The fire department and a bomb specialist quickly arrived to put out the fires, assess the issue and calm everyone down. An emergency medical tram flew in to take the two, civilian residents that had suffered serious burns, to the hospital unit. After Robin nervously herding us all back to our ship and telling us to stay there until they could find out what was going on, our excursions were cut short. So I didn't get to see as much as I'd wanted to see of Remus. Later we found out that just after the Starbird had arrived to the docking bay that a small pod had exploded mysteriously, one that was preparing to leave the space station. Luckily no real damage to the station was incurred and no one in the station was killed. Whether or not anyone was in the pod was unknown and no information was forthcoming. The lights on the promenade blinked and some of them had gone out. I watched the work being done to repair the promenade from the Starbird. Wondering. It was on the day we had arrived that it happened. A small, supposedly unmanned pod. The most recent explosion I'd heard through the grapevine later was that this was a carrier mech that had been destroyed. Many agreed that it may have been a malfunction and that a recall of most C-4 carrier mechs would be in process soon. I asked Robin what she thought of the whole matter.

"I don't know. I don't know. I doubt that mech was malfunctioning." I'd happened to catch her alone at the time, walking down a corridor. As soon as she made this comment I saw several delegates striding toward us.

"Ah, we have a meeting soon. Don't worry about it, Robert!" She said animatedly. Her demeanor changed swiftly, leaving me confused. It was a far cry from her more somber tone just a few seconds earlier. What a strange woman! She was like a room full of cloud and mist. I couldn't understand her. I tried to find her and speak to her alone again but for the rest of the trip she seemed to have acquired the ability to not be around unless she was swimming among gaggles of people. So I gave up that curious path. Besides, she was young and inexperienced in the position and it seemed to me that she was in over her head.

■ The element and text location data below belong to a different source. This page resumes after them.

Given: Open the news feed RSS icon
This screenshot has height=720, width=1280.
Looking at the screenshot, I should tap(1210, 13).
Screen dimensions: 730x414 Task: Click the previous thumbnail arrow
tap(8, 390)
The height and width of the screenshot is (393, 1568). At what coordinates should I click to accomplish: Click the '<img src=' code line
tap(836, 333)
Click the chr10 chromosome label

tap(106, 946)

A door to a gravity boot-shop and the staircase near the north corridor was burned down but beyond such damage to these, the pod, the mechanical courier and the promenade nothing else was affected. When I thought about it, I wasn't so sure. After my conversation with Taylor Richmond and the disturbingly dark conversation between Teely and whoever he was talking to, I suspected that all of these events were related. Taylor had mentioned that he was meeting someone that might help him get the files away, hidden and safe. Who was on that pod? Was that the person who was helping him? Was there even anyone on it? I wondered what he would do now. No one would release any more information about the pod. News reports on Remus made mention of it only twice and after that, I heard no more about it. I felt danger was lurking everywhere. Suddenly it wasn't about losing a job or a career but losing one's life. I was growing afraid of my own thoughts.

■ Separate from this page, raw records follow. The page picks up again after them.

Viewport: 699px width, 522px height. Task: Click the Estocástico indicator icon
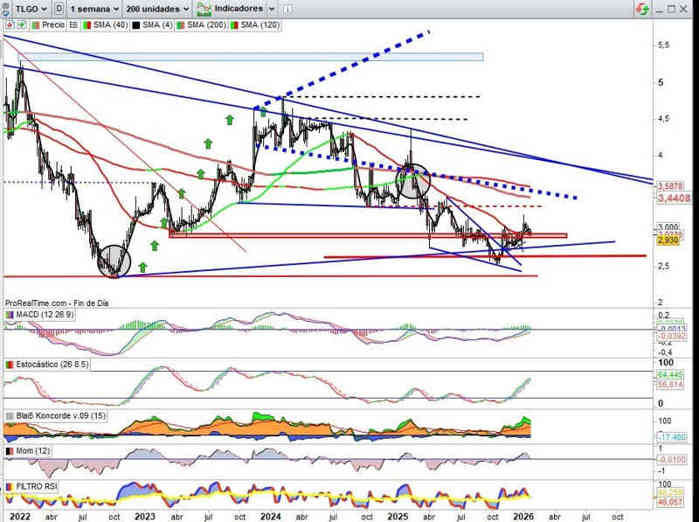point(10,365)
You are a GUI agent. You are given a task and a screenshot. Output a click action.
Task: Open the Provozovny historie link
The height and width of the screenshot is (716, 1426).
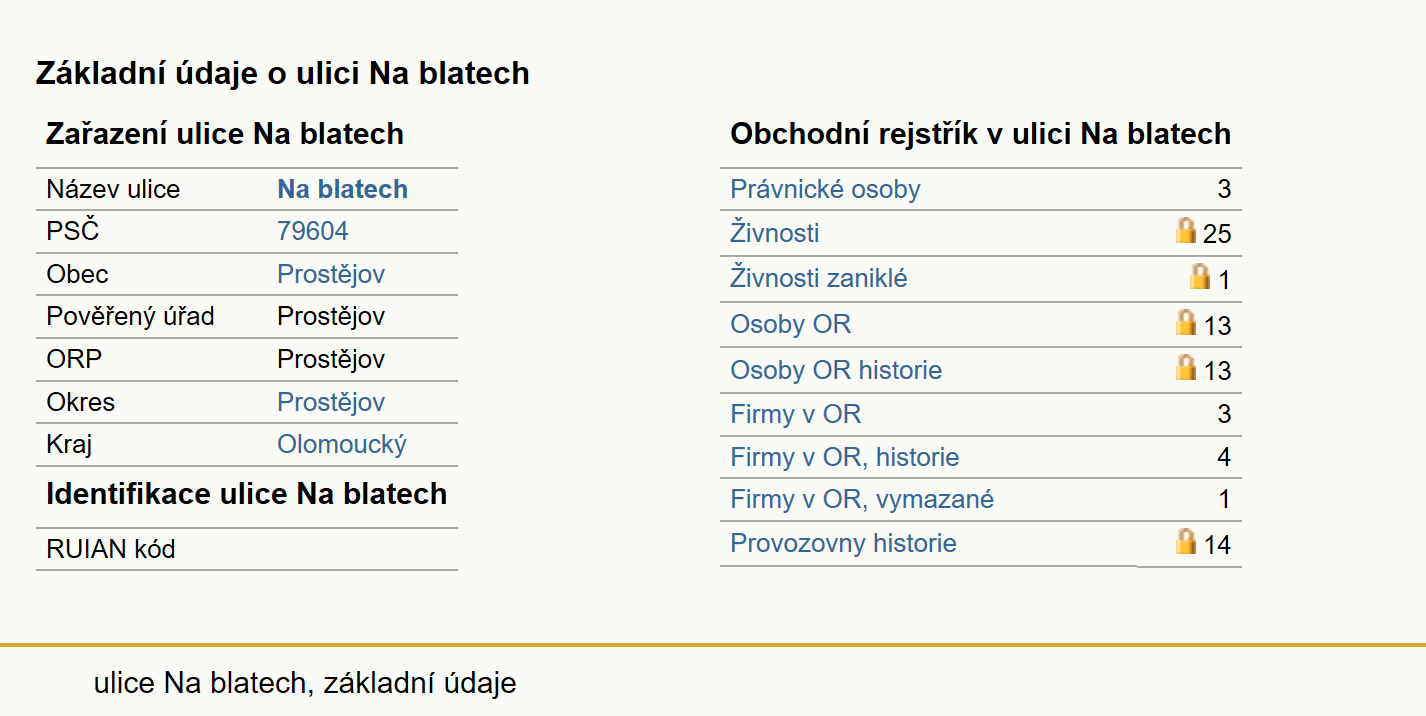843,543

I didn't see Taylor as he didn't come on the excursion with us. I checked to see if he was still on board the Starbird. I saw him briefly, glimpsed him making his way from the dining room on the ship. His face was sunken, pinched and his pallor, gray but he was still alive. I ran to catch up with him. It would be a few hours before the Starbird disembarked.

"Hey Taylor! I heard-" I said, quickly looking around.

"Stay out of it, Astor! Or you'll find yourself on the wrong end of a refuse chute!" He flared and stalked away. I decided to heed the warning. There was nothing I could do and he was adamant about not wanting any help. I stayed away.